This Sunday in churches all over the world people will celebrate the Day of Pentecost, the birthday of the church. A lot of people know that fact, but it’s worthwhile pointing out something that happened on that day that reversed something that happened thousands of years before.
Genesis 11 tells a story of separation from God, and separation from each other. We know it as the story of the Tower of Babel.
All people on the earth had one language and the same words. When they traveled east, they found a valley in the land of Shinar and settled there. They said to each other, “Come, let’s make bricks and bake them hard.” They used bricks for stones and asphalt for mortar. They said, “Come, let’s build for ourselves a city and a tower with its top in the sky, and let’s make a name for ourselves so that we won’t be dispersed over all the earth.”
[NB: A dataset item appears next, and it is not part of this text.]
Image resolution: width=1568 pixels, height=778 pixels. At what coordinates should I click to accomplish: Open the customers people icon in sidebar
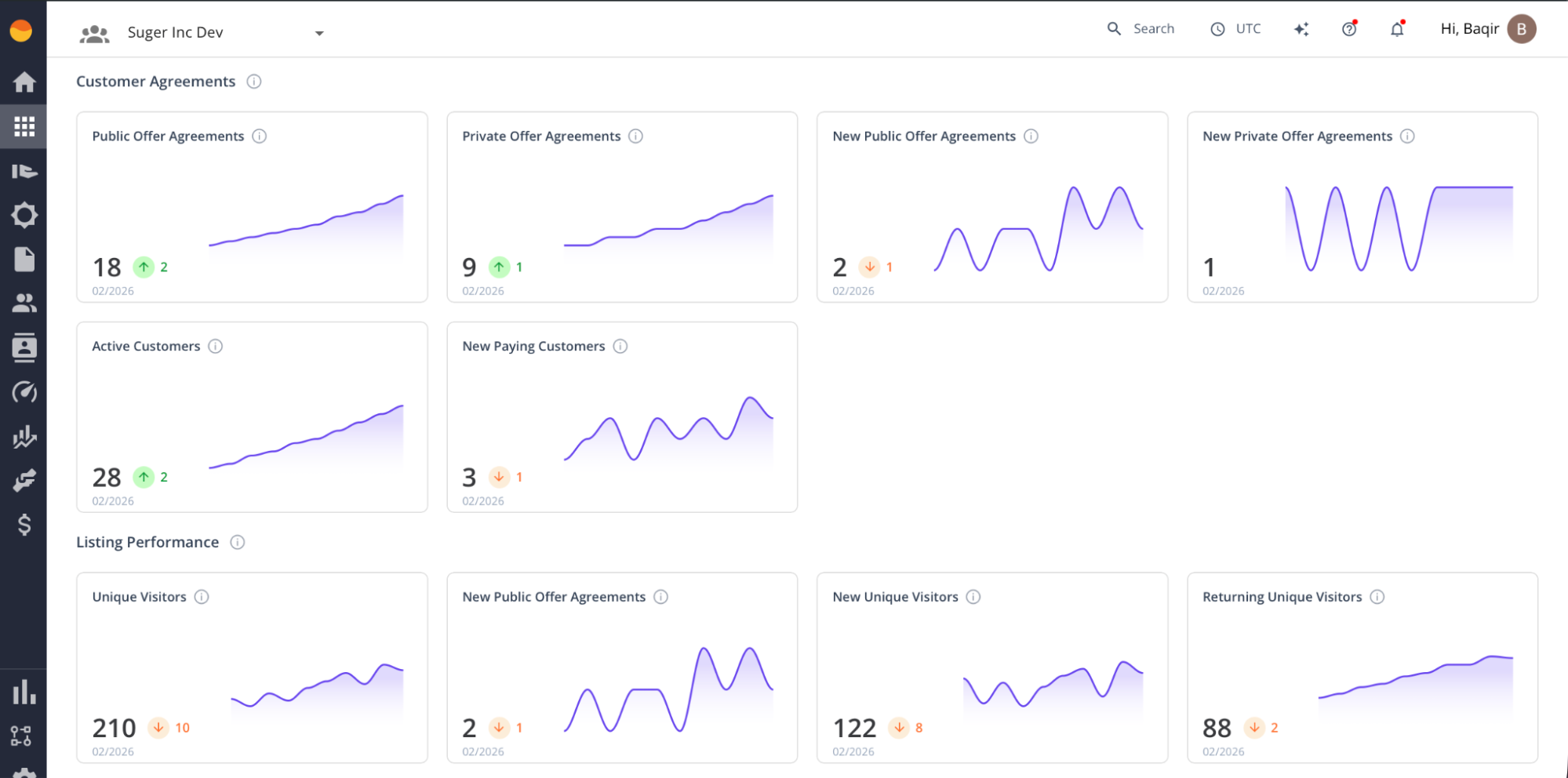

Then the Lord came down to see the city and the tower that the humans built. And the Lord said, “There is now one people and they all have one language. This is what they have begun to do, and now all that they plan to do will be possible for them. Come, let’s go down and mix up their language there so they won’t understand each other’s language.” Then the Lord dispersed them from there over all of the earth, and they stopped building the city. Therefore, it is named Babel, because there the Lord mixed up the language of all the earth; and from there the Lord dispersed them over all the earth. (Genesis 11:1-9, CEB)
Lots of things actually go on in that short passage. For context, remember that God had commissioned humans to spread out across the world, but they did not do that. Thus they defied God and sought to live without him.
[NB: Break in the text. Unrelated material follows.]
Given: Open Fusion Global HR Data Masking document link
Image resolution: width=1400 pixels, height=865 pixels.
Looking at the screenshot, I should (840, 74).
“Babel” means confusion. The Scripture tells us it is called that because the Lord mixed up the language of all the earth. But before their language was confused, the people were confused—they thought they could live without God.
So they could no longer understand each other.
Perhaps you find yourself technically speaking the same language as someone else, and yet not understanding them. They don’t understand you, either. Humans naturally desire connection, and yet we inevitably struggle with it.
That’s why the empowerment of the Holy Spirit on the Day of Pentecost included the miraculous detail that the crowd understood in their own languages. In other words, the Holy Spirit enabled a message of connection rather than division; of clarity rather than confusion.
Pentecost reversed Babel. The language of salvation is simple and clear.
It’s a different question, though: are we listening?